Records shown START

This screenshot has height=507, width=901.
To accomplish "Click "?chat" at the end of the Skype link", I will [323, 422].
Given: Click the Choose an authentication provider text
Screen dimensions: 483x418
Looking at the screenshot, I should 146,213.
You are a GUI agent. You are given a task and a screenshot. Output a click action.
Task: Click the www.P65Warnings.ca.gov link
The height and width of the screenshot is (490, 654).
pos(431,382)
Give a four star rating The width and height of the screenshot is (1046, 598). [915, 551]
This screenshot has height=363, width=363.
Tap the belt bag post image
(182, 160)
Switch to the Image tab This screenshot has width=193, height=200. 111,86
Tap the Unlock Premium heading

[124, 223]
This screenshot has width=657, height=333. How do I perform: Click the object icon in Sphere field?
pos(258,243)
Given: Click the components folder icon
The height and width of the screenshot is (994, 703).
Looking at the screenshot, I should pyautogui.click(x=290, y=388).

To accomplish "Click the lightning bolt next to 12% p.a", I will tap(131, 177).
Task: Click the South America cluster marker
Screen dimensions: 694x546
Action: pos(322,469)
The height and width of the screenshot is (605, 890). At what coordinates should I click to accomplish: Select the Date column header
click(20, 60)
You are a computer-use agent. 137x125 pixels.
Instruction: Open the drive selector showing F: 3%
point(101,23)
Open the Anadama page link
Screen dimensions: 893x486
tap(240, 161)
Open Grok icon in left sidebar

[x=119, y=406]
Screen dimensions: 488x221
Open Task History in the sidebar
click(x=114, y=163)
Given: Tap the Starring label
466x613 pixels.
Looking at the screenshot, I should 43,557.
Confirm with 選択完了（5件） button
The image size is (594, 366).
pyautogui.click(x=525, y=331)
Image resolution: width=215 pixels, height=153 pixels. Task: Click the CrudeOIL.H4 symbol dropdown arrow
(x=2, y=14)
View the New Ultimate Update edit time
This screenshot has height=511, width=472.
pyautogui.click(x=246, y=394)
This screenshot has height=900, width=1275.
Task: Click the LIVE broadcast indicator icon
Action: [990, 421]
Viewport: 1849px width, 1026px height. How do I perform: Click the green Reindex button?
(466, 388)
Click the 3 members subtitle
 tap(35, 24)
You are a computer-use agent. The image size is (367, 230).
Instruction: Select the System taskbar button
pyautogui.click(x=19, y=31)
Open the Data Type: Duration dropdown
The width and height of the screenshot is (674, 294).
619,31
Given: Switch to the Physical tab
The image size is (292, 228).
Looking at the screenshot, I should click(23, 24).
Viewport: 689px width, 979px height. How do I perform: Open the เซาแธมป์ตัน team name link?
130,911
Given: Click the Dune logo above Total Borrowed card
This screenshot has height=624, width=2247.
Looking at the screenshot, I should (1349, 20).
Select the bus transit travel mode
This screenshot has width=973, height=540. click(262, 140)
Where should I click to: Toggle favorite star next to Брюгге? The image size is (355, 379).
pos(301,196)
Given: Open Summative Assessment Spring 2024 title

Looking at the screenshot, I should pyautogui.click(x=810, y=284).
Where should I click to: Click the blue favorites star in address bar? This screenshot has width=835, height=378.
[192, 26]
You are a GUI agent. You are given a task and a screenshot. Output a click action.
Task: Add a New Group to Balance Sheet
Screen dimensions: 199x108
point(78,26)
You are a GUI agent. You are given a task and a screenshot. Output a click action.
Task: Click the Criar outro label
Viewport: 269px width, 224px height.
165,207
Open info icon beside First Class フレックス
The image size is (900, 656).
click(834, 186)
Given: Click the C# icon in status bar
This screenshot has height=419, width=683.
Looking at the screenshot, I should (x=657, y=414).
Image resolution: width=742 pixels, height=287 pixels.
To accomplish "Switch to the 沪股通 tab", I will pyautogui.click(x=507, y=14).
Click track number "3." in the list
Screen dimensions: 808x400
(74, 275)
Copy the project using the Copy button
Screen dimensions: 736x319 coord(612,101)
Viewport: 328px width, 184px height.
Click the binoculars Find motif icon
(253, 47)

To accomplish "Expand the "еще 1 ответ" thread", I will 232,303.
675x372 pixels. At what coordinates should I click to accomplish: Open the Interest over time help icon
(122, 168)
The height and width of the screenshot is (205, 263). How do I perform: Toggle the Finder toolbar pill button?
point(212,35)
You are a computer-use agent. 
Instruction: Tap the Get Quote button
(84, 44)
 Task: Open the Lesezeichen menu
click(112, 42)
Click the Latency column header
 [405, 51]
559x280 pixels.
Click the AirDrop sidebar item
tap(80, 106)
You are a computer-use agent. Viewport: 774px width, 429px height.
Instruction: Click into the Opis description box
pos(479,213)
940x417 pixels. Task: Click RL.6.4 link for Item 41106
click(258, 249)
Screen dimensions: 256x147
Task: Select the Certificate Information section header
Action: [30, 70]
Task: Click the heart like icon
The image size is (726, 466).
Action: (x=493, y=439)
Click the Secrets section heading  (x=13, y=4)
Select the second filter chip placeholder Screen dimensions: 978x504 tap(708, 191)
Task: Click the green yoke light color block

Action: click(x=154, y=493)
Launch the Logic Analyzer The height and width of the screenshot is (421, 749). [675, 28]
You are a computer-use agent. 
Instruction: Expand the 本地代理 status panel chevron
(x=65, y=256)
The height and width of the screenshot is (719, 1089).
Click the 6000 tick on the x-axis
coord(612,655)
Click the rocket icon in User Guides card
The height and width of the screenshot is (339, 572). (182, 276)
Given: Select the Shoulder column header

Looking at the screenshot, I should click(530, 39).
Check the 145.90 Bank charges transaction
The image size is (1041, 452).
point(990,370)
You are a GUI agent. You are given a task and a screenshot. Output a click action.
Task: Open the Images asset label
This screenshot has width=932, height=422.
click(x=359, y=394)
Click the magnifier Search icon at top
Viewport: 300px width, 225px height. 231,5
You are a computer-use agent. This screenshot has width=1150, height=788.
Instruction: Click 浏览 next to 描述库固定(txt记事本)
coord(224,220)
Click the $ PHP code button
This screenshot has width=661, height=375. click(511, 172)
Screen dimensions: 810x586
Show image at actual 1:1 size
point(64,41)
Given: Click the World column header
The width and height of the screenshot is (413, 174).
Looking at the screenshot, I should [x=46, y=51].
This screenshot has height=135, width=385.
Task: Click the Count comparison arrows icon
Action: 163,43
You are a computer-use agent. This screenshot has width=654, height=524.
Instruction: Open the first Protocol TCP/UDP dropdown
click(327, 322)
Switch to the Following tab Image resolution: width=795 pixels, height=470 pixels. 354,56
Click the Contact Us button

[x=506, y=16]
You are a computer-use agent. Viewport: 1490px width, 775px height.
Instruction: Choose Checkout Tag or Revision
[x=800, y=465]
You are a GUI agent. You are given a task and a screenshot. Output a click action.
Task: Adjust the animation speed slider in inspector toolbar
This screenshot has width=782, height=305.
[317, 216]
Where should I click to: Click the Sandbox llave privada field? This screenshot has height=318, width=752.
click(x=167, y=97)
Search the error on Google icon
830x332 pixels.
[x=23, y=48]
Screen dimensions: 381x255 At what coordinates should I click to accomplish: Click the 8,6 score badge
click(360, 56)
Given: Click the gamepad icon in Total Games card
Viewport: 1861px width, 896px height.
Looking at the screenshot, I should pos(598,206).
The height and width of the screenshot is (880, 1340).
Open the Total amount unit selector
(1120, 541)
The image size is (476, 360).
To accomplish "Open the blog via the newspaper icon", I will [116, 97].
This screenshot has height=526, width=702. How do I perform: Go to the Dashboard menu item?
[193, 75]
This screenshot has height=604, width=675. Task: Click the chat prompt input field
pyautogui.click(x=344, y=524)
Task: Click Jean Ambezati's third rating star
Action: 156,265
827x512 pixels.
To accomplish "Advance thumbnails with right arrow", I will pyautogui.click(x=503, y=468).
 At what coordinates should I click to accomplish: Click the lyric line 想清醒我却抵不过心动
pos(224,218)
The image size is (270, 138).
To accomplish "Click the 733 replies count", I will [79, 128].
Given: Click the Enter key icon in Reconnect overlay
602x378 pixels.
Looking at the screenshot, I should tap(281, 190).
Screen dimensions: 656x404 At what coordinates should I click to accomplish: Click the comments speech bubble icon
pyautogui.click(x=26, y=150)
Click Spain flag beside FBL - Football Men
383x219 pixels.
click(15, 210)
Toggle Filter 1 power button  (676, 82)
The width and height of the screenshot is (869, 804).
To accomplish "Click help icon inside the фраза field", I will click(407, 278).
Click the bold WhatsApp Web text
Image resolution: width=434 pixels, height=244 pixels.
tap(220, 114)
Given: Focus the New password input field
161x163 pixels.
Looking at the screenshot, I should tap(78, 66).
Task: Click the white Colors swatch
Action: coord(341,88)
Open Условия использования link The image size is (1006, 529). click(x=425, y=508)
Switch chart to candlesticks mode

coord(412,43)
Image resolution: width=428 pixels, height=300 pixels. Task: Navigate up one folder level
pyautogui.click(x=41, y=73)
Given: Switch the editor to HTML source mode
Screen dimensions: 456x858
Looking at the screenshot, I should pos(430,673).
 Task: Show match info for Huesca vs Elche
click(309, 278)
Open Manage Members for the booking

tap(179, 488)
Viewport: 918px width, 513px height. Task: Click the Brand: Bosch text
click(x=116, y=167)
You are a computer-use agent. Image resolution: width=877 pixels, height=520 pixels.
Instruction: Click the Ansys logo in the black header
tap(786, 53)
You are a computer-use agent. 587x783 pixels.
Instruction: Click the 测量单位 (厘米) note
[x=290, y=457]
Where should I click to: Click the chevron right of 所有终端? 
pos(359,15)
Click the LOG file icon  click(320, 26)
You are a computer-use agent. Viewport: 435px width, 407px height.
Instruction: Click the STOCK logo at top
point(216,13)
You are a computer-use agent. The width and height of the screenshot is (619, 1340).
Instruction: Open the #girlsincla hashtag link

Records shown END

*Action item*
The expected output is every line from the material above where "will" can be found.

*Problem solution*
To accomplish "Click "?chat" at the end of the Skype link", I will [323, 422].
To accomplish "Click the lightning bolt next to 12% p.a", I will tap(131, 177).
To accomplish "Switch to the 沪股通 tab", I will pyautogui.click(x=507, y=14).
To accomplish "Expand the "еще 1 ответ" thread", I will 232,303.
To accomplish "Open the blog via the newspaper icon", I will [116, 97].
To accomplish "Advance thumbnails with right arrow", I will pyautogui.click(x=503, y=468).
To accomplish "Click the 733 replies count", I will [79, 128].
To accomplish "Click help icon inside the фраза field", I will click(407, 278).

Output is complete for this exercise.